** SOURCE RECORDS follows **

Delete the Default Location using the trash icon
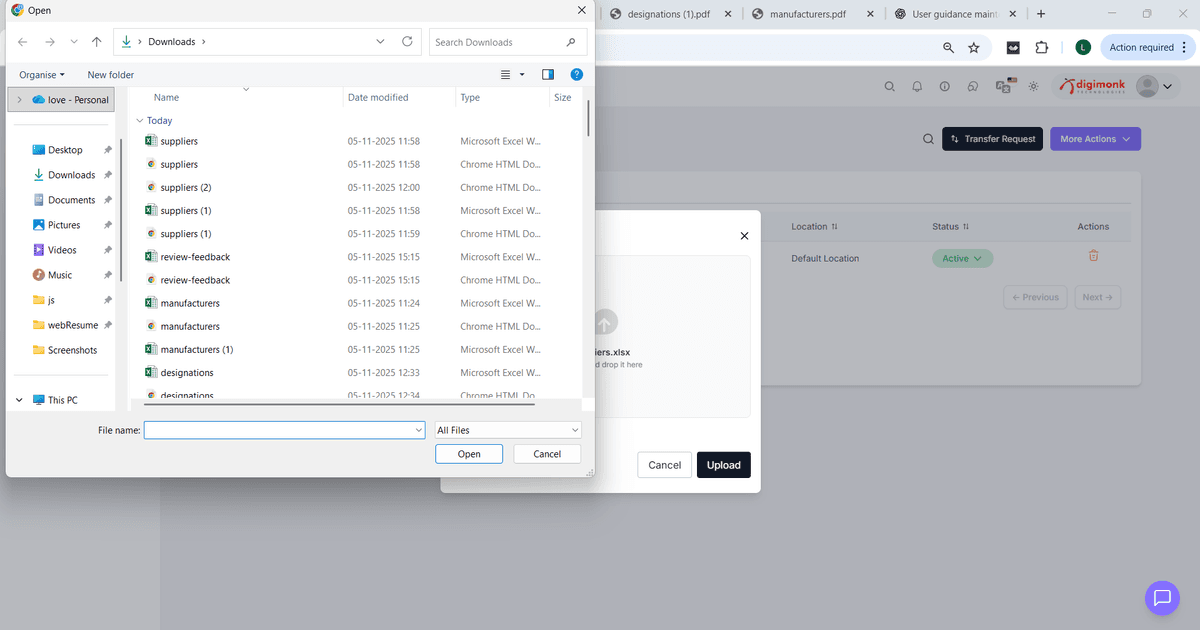 1093,257
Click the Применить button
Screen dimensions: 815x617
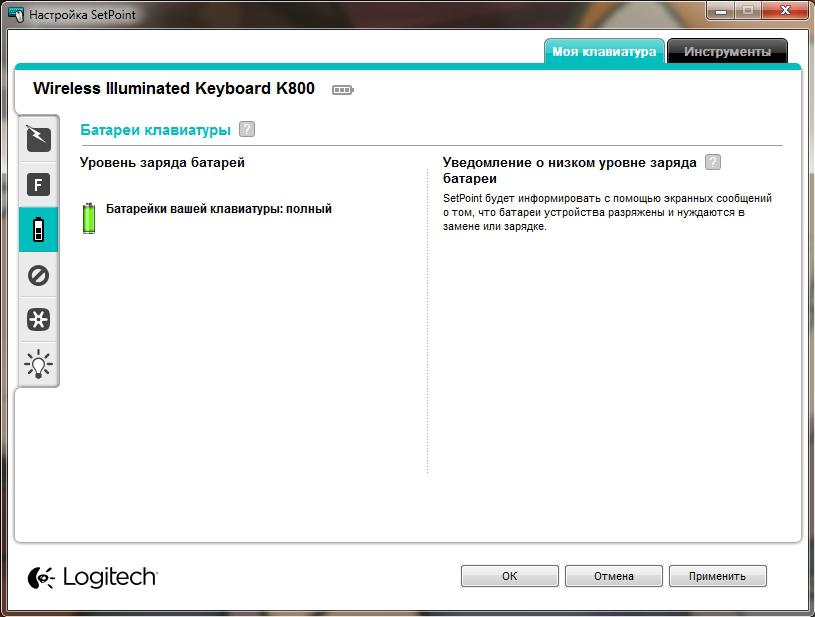[x=717, y=576]
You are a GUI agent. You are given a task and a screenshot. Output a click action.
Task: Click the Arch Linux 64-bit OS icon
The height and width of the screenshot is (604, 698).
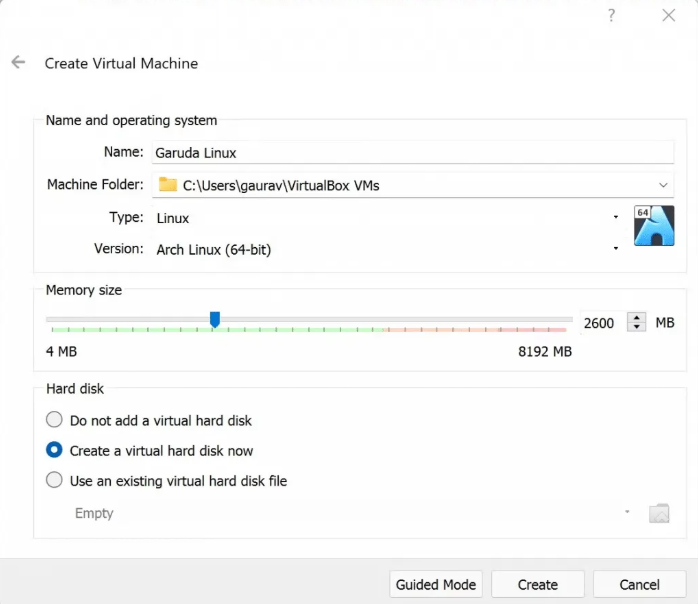click(x=654, y=226)
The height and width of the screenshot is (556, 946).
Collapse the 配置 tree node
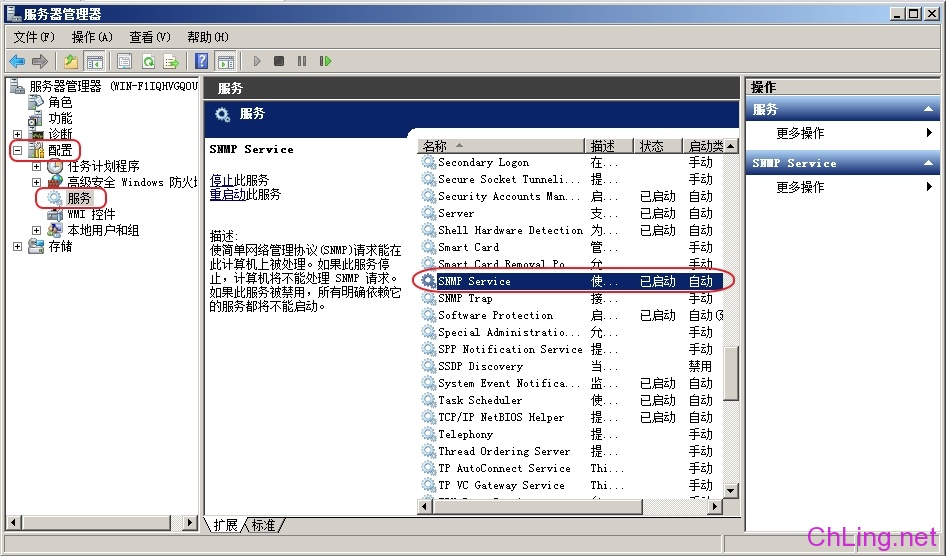pos(17,150)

** End of SOURCE RECORDS **

Repeat every entry exactly. Do not include the pictures.

— RESULT —
Delete the Default Location using the trash icon
 1093,257
Click the Применить button
Screen dimensions: 815x617
[x=717, y=576]
You are a GUI agent. You are given a task and a screenshot. Output a click action.
Task: Click the Arch Linux 64-bit OS icon
The height and width of the screenshot is (604, 698).
click(x=654, y=226)
The height and width of the screenshot is (556, 946).
Collapse the 配置 tree node
pos(17,150)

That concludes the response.